■ WORK REQUIRED
In the listing below, the lines starting with the line with "Screen dimensions: 1001x745" and going on through the line with "Task: Click the BAL transaction code" are to be reproduced exactly, and only those.

■ SOURCE RECORDS
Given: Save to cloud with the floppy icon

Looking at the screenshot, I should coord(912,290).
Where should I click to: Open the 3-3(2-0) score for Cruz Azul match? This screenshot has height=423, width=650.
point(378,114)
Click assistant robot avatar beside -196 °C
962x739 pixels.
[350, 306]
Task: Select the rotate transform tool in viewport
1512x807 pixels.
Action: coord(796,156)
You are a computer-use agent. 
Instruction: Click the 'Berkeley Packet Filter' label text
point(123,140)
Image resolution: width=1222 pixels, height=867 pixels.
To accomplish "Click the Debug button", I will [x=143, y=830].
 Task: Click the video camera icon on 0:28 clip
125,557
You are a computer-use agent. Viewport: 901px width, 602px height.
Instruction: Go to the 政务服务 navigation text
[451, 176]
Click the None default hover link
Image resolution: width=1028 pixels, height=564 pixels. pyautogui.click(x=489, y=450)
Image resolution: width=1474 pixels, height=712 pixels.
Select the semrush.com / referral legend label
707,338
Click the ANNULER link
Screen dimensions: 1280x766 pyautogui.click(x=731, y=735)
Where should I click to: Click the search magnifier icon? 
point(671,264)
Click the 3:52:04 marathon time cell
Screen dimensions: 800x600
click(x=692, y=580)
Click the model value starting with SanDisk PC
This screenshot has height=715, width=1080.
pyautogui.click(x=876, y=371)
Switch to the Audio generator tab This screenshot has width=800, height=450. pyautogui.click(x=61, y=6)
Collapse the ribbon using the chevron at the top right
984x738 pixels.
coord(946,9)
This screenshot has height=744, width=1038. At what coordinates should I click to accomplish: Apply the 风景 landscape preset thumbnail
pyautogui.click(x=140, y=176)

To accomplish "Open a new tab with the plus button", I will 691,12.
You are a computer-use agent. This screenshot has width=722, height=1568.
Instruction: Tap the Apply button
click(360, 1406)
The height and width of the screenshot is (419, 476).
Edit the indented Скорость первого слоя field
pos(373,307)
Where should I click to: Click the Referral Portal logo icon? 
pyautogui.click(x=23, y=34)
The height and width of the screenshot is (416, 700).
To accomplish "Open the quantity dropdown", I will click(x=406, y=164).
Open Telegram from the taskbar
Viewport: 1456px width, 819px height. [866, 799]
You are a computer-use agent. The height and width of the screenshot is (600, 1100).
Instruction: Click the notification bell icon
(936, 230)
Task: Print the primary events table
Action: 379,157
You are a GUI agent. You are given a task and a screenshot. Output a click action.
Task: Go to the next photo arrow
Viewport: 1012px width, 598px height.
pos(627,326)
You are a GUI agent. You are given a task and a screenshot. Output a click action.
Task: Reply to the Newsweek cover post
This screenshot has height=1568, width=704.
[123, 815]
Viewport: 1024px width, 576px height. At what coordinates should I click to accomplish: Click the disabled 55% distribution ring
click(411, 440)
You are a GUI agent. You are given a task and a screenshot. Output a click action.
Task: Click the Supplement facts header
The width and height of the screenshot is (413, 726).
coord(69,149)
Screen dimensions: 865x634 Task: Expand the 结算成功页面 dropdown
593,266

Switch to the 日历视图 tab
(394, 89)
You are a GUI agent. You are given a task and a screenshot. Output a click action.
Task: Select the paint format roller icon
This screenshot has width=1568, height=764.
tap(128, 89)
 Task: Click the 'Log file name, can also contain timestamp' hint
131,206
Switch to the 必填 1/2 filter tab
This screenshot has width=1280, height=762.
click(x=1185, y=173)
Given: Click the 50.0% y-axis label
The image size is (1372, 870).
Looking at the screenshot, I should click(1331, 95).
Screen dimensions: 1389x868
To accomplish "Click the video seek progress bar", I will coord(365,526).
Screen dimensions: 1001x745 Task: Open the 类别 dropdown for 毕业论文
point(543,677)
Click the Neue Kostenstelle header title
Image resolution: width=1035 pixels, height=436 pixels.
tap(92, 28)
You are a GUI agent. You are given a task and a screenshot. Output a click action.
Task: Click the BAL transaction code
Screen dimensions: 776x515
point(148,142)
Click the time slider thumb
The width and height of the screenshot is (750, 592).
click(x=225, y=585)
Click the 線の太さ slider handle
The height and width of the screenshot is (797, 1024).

■ EXERCISE OUTPUT
Screen dimensions: 1001x745 Task: Open the 类别 dropdown for 毕业论文
point(543,677)
Click the Neue Kostenstelle header title
Image resolution: width=1035 pixels, height=436 pixels.
tap(92, 28)
You are a GUI agent. You are given a task and a screenshot. Output a click action.
Task: Click the BAL transaction code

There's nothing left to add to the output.